### Given problem
Reproduce the rows below verbatim, starting with the line containing "Image resolution: width=960" and ending with the line containing "Action: coord(197,450)", both included, and nothing else.

### Working data
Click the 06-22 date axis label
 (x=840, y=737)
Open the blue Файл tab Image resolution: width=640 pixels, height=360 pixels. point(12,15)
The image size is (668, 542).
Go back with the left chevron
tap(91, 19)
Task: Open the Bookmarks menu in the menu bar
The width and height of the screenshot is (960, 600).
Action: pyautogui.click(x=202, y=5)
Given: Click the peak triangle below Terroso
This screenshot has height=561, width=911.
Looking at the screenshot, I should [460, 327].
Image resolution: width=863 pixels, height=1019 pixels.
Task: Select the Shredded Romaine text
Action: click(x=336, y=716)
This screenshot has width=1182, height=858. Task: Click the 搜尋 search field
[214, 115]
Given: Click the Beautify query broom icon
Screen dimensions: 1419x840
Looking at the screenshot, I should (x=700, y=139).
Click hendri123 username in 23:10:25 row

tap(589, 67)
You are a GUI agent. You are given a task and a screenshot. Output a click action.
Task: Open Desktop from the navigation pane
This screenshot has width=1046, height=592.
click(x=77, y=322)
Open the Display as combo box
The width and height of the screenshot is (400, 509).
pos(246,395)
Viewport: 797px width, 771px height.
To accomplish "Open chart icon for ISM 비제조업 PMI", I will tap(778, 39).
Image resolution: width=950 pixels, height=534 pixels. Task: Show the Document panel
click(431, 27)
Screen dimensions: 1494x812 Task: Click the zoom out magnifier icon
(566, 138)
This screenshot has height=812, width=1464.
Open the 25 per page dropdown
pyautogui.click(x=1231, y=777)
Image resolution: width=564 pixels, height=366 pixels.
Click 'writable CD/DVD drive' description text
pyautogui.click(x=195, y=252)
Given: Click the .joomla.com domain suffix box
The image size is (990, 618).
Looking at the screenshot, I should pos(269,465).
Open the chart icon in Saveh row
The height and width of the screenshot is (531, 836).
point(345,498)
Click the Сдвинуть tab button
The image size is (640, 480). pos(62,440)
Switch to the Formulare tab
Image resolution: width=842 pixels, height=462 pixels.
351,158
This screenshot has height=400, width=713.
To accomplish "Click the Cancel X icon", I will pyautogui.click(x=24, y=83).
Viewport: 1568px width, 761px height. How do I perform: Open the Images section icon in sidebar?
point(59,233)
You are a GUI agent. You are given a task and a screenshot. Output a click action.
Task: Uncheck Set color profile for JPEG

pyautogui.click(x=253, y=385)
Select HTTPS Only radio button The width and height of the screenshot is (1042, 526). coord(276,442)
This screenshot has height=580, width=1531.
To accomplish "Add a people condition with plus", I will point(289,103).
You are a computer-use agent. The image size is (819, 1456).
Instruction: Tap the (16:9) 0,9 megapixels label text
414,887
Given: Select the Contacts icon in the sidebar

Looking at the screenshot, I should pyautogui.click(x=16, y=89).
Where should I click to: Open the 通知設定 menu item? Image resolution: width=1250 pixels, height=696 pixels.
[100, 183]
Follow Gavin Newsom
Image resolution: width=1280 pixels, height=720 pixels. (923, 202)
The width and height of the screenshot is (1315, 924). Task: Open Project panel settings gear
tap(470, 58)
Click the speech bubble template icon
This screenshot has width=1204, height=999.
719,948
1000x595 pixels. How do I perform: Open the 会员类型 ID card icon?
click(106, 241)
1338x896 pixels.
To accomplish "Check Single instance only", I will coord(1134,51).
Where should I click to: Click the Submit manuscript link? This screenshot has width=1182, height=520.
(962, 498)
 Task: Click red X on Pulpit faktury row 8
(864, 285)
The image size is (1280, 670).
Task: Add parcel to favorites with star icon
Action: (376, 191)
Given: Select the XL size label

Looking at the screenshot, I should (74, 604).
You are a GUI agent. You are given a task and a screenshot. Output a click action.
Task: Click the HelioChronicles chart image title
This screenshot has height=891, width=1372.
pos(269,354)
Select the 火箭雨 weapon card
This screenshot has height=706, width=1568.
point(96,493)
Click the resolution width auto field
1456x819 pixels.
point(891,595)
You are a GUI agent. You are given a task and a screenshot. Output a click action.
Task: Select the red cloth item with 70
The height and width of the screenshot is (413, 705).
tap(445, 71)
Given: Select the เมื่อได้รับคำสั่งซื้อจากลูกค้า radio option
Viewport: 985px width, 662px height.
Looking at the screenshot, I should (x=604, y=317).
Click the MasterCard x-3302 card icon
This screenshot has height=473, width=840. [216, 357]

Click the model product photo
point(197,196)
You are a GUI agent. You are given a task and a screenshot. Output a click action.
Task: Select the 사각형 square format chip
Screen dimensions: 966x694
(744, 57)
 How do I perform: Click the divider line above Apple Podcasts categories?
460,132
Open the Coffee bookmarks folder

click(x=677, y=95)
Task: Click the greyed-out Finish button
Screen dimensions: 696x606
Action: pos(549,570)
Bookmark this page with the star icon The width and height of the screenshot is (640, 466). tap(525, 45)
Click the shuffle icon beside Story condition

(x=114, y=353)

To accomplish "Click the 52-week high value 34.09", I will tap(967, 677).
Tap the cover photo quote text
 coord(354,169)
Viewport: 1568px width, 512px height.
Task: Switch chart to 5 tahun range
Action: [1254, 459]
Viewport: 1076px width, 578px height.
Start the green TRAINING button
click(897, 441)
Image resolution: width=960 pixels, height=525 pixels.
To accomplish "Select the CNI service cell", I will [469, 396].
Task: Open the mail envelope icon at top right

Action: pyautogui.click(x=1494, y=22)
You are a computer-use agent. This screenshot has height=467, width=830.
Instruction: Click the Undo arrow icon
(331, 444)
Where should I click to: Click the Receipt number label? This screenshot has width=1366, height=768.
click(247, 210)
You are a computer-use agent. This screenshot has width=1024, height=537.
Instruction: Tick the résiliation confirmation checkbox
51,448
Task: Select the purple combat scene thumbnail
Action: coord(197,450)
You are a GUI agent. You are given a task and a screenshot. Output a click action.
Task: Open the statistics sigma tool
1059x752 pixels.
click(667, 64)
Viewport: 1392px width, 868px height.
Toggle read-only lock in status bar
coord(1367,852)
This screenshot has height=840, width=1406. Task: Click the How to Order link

### Response to this exercise
Image resolution: width=960 pixels, height=525 pixels.
To accomplish "Select the CNI service cell", I will [469, 396].
Task: Open the mail envelope icon at top right

Action: pyautogui.click(x=1494, y=22)
You are a computer-use agent. This screenshot has height=467, width=830.
Instruction: Click the Undo arrow icon
(331, 444)
Where should I click to: Click the Receipt number label? This screenshot has width=1366, height=768.
click(247, 210)
You are a computer-use agent. This screenshot has width=1024, height=537.
Instruction: Tick the résiliation confirmation checkbox
51,448
Task: Select the purple combat scene thumbnail
Action: coord(197,450)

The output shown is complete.